Trecho fornecido
Há pouco mais de um mês, assisti ao espetáculo “Macacos”, encenado pelo ator Clayton Nascimento, durante o 6º Festival Melanina Acentuada, em Salvador, sob a curadoria de Aldri Anunciação, também ator, diretor e dramaturgo premiado. A peça em questão, escrita por Nascimento e publicada em livro pela editora Cobogó (2023), é um monólogo em nove episódios e um ato e tem três horas de duração. Posso dizer, com a máxima certeza, que é o espetáculo mais impactante assistido por mim nos últimos anos.

Mas, afinal, do que se trata “Macacos”? O título pode se referir a uma espécie animal ou a injúria racial, crime de racismo. E são essas coisas juntas e misturadas e algumas outras a mais. E a resposta remete também a pensar numa “dramaturgia-denúncia”, elaborada pelo ator-autor de 2015 a 2021 e que é, na verdade, a forma encontrada por ele para deixar de sentir tanta dor.

Nascimento expõe, através do papel-memória, as vozes-histórias que reverberam em sua mente, como algo perfurante e aterrador: o de ter experimentado uma das maiores violências que um jovem homem negro pode passar na vida.

Em um desses não raros dias fatídicos de São Paulo, para quem é pobre e negro, Nascimento foi confundido com um ladrão, embora estivesse em lugar de vítima, no coração da avenida Paulista, a via mais mercantil do país. A confusão racista não bastou.

Além de ser espancado pelo próprio casal de bandidos, que verdadeiramente o assaltava, se juntou um bando de loucos, pedestres, que acreditara na versão falsa do casal, não na dele. Para piorar, teve seus pertences pessoais saqueados, furtados e destruídos, em reforço ainda maior de sua humilhação e de sua dor —tudo isso na presença de testemunhas, que aceitaram a acusação de seu crime por causa de sua cor. O resultado foi um trauma profundo, uma imersão no medo e uma paúra de sair à rua por temer o pior.

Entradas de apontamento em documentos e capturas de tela
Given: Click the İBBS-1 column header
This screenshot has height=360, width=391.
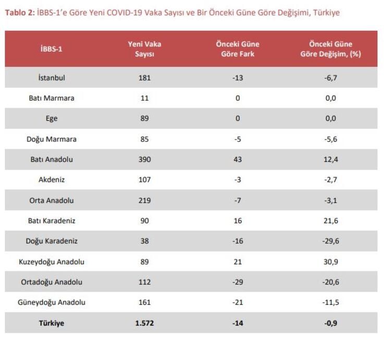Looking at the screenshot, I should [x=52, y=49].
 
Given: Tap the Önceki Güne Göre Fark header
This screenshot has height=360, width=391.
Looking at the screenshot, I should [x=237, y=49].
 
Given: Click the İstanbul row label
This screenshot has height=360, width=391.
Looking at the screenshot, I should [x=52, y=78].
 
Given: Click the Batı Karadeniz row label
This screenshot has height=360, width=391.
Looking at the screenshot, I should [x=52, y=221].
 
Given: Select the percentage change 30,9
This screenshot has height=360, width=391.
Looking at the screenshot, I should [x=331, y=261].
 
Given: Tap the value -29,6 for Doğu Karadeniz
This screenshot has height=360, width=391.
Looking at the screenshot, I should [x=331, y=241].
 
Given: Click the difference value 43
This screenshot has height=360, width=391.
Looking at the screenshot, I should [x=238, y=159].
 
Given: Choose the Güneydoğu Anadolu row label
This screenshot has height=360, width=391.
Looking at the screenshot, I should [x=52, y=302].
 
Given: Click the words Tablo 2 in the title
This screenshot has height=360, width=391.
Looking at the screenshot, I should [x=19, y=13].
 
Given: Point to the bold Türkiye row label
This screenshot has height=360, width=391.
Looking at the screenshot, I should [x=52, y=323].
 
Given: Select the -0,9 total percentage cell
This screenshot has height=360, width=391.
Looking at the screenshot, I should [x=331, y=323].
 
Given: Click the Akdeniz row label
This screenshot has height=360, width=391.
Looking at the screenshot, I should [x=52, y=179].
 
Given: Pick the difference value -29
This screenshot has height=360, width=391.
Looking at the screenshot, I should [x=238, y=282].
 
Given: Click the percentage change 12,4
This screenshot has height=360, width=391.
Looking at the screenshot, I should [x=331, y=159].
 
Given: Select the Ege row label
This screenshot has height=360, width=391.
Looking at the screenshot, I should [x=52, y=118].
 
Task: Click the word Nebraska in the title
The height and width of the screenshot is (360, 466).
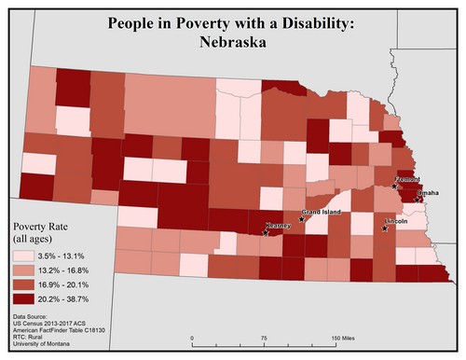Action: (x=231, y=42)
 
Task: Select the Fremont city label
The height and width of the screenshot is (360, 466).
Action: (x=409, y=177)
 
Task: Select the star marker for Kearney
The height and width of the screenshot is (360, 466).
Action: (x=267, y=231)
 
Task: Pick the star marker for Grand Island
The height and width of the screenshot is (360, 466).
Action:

* * *

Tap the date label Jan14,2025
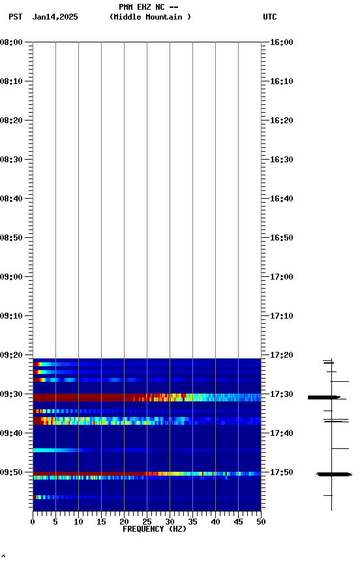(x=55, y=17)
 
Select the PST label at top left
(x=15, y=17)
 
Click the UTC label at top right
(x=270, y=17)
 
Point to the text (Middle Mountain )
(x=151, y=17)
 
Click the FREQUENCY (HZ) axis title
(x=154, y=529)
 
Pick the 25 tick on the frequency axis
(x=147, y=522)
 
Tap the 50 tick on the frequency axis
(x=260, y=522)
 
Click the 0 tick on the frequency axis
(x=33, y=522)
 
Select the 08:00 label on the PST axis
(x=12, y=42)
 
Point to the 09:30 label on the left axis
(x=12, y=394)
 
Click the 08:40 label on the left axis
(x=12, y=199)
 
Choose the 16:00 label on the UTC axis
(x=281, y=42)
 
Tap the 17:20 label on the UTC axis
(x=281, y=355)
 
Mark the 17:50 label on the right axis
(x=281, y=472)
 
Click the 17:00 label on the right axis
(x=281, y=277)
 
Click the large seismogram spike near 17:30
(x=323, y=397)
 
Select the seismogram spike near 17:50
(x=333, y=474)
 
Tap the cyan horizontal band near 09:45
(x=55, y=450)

Trabalho a fazer
a) Copie sem nenhuma alteração as linhas de dados desde a linha que contém "Select the PST label at top left" até a linha que contém "(x=12, y=394)", incluindo as duas.
b) Por favor, dê continuidade ao texto sobre a peça “Macacos” a partir do ponto em que ele termina.

Respostas por tarefa
a)
Select the PST label at top left
(x=15, y=17)
 
Click the UTC label at top right
(x=270, y=17)
 
Point to the text (Middle Mountain )
(x=151, y=17)
 
Click the FREQUENCY (HZ) axis title
(x=154, y=529)
 
Pick the 25 tick on the frequency axis
(x=147, y=522)
 
Tap the 50 tick on the frequency axis
(x=260, y=522)
 
Click the 0 tick on the frequency axis
(x=33, y=522)
 
Select the 08:00 label on the PST axis
(x=12, y=42)
 
Point to the 09:30 label on the left axis
(x=12, y=394)

b)
Meses depois de puro estado de inação intelectual e física, prostrado na cama, Clayton Nascimento resolveu criar a narrativa de “Macacos”, título que evoca um dos xingamentos sofridos por ele durante a agressão que sofreu —e lembra as cascas de banana jogadas nos campos de futebol.

A peça, premiada e necessária, tem rodado o mundo, indo até à Rússia, como uma espécie de espetáculo-denúncia. Nascimento traz para o palco, eletrizando o público, a história de um país desigual, racista, homofóbico, estuprador, assassino. O pente-fino, a partir da vida pregressa da nação brasileira, se atualiza com os fatos mais recentes, ainda na pauta do racismo e do extermínio e criminalização da juventude negra.

Ainda pareço ouvir sua voz ecoar, na meia luz do tablado, quando escancara o nosso desconforto histórico: “Se fizermos uma rápida divisão entre 388 de escravidão, divididos por 521 anos de Brasil, teremos cerca de 69% da nossa história toda pautada em escravidão. Se dividirmos cerca de 40 anos de democracia por 521 anos de Brasil, teremos apenas 7% da nossa história pautada em democracia.”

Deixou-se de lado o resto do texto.